'''
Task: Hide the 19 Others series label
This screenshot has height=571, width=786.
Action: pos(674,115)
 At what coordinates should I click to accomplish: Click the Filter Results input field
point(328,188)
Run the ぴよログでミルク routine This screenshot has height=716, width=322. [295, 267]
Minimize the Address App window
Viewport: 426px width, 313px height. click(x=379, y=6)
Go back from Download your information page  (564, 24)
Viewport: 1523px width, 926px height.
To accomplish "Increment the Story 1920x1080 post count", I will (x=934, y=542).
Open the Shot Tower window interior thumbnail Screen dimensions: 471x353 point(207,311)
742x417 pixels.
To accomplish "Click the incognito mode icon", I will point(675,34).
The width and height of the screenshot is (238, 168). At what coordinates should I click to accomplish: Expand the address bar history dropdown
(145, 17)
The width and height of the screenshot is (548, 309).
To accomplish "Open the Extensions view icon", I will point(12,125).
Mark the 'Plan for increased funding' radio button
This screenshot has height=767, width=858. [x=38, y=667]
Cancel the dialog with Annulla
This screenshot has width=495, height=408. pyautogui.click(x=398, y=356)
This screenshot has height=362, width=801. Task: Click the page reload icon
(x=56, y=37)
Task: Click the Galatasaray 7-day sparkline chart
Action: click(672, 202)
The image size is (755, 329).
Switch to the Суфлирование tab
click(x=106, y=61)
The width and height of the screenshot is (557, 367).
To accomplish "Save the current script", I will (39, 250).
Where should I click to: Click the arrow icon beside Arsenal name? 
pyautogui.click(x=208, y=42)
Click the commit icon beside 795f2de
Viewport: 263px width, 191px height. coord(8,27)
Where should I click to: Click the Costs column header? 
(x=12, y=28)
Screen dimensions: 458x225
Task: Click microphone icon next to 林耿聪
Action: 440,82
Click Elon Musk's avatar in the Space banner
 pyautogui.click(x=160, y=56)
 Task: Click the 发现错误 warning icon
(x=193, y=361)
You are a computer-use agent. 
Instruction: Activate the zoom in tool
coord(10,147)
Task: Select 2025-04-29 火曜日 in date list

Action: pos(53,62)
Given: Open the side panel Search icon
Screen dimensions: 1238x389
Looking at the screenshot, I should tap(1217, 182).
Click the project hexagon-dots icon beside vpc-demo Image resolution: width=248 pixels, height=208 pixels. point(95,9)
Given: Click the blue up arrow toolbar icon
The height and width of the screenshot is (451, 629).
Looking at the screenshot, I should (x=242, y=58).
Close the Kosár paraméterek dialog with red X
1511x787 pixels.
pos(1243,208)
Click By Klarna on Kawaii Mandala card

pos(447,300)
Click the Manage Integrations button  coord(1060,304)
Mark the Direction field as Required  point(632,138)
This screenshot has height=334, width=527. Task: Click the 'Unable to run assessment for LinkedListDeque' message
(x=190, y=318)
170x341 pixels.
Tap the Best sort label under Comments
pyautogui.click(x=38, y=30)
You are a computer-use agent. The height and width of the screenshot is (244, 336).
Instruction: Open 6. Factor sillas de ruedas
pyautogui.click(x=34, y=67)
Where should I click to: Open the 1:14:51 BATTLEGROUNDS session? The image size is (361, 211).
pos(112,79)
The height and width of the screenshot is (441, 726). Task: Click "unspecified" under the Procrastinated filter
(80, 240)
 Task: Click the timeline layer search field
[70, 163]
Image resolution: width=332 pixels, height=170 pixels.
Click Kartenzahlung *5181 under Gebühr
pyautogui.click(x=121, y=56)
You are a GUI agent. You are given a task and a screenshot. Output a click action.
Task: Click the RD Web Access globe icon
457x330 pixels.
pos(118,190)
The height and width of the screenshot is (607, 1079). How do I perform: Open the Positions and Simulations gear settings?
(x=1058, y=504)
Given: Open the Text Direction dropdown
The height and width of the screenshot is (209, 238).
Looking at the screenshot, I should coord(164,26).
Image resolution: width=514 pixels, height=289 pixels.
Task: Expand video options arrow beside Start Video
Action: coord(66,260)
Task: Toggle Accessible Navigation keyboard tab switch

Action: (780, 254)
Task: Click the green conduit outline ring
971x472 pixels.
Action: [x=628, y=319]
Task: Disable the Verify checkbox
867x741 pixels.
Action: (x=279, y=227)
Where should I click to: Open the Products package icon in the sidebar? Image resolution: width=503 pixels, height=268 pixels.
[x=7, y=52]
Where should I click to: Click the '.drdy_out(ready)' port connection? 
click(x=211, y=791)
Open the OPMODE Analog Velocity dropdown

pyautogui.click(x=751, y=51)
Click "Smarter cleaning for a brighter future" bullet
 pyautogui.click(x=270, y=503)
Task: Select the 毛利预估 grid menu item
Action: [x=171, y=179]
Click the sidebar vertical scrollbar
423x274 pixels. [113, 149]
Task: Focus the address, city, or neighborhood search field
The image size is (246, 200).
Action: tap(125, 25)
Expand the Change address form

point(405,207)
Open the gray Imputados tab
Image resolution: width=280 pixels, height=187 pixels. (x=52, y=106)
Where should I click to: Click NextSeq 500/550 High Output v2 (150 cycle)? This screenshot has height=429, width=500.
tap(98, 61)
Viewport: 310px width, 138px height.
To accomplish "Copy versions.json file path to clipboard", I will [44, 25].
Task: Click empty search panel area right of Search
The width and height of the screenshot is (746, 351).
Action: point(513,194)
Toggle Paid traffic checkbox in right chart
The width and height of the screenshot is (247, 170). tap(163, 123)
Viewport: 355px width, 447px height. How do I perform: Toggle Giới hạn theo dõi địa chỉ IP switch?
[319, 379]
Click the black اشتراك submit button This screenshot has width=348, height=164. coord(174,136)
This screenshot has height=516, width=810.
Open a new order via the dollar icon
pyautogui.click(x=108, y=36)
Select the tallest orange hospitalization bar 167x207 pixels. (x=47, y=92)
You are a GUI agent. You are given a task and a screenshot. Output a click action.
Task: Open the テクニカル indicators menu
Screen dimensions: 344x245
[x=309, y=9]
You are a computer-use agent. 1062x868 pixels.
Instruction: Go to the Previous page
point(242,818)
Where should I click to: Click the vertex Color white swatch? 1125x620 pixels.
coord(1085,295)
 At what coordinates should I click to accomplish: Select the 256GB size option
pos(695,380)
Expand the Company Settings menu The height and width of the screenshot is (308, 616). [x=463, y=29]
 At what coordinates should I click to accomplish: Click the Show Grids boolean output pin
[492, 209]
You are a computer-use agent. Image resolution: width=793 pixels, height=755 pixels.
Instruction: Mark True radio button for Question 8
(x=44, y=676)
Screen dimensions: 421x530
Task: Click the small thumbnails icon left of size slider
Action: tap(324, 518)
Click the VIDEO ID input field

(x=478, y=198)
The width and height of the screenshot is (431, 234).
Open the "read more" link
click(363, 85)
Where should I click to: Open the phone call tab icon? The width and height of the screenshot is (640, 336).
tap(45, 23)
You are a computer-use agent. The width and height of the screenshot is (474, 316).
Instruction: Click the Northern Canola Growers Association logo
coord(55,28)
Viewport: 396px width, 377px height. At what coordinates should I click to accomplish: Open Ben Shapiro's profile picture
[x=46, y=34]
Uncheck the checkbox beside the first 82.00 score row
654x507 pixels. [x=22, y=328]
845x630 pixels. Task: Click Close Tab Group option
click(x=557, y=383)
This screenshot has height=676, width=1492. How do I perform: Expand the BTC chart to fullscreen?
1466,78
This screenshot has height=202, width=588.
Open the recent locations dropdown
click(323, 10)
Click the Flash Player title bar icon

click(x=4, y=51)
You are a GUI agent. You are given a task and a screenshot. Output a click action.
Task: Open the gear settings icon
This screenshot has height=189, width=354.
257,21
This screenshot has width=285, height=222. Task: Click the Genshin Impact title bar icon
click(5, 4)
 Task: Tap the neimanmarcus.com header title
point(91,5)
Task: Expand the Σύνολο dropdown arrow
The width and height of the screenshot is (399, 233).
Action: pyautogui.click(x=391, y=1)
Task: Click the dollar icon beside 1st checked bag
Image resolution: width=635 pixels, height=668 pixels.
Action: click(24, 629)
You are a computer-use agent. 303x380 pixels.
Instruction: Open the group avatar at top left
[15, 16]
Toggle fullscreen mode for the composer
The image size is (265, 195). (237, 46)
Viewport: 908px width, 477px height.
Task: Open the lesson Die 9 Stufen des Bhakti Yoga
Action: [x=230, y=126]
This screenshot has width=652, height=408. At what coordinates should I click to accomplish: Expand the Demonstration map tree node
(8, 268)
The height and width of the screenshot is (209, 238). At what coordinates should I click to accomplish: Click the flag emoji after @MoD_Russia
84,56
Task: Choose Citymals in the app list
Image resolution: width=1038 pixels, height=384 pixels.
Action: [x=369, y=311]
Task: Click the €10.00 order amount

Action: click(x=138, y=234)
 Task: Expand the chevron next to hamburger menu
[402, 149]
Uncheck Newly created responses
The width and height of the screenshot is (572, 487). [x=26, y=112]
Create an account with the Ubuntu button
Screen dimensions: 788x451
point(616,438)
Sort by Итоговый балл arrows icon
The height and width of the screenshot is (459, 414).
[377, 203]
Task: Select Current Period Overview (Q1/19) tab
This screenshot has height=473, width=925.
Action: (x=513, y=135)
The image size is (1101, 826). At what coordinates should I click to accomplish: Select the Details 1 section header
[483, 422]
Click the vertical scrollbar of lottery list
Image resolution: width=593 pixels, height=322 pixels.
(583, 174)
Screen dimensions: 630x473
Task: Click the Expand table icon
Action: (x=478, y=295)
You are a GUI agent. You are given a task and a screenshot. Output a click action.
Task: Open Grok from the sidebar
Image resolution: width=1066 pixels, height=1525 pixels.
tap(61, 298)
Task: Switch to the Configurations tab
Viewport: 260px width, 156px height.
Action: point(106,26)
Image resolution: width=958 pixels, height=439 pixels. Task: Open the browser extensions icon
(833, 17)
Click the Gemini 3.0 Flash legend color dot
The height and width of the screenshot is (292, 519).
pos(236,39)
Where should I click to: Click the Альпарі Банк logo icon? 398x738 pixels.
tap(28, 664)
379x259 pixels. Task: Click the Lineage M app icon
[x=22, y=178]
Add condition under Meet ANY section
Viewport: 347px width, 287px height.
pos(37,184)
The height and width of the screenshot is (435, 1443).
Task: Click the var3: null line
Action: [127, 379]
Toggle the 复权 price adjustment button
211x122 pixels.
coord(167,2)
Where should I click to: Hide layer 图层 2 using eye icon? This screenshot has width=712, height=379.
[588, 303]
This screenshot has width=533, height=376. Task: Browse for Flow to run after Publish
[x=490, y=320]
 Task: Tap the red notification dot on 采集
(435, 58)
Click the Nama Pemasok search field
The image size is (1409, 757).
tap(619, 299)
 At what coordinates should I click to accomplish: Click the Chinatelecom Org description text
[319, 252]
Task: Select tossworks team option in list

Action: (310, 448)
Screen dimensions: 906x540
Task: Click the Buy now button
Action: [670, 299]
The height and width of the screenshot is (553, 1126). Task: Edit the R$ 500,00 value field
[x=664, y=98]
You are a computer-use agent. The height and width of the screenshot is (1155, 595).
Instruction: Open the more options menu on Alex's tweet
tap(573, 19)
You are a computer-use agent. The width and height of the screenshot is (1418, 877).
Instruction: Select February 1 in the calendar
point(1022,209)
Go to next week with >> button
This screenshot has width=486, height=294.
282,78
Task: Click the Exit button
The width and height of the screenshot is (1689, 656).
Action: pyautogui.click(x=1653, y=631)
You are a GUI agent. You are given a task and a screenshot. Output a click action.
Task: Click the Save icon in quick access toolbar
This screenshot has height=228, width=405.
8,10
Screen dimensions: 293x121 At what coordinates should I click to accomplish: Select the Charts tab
'''
** WORK TASK **
The result should be every line that contains "computer", copied from the entries.

** EXERCISE OUTPUT **
You are a computer-use agent. 
You are a computer-use agent. The height and width of the screenshot is (244, 336).
You are a computer-use agent. 1062x868 pixels.
You are a computer-use agent. Image resolution: width=793 pixels, height=755 pixels.
You are a computer-use agent. The width and height of the screenshot is (474, 316).
You are a computer-use agent. 303x380 pixels.
You are a computer-use agent. The height and width of the screenshot is (1155, 595).
You are a computer-use agent. The width and height of the screenshot is (1418, 877).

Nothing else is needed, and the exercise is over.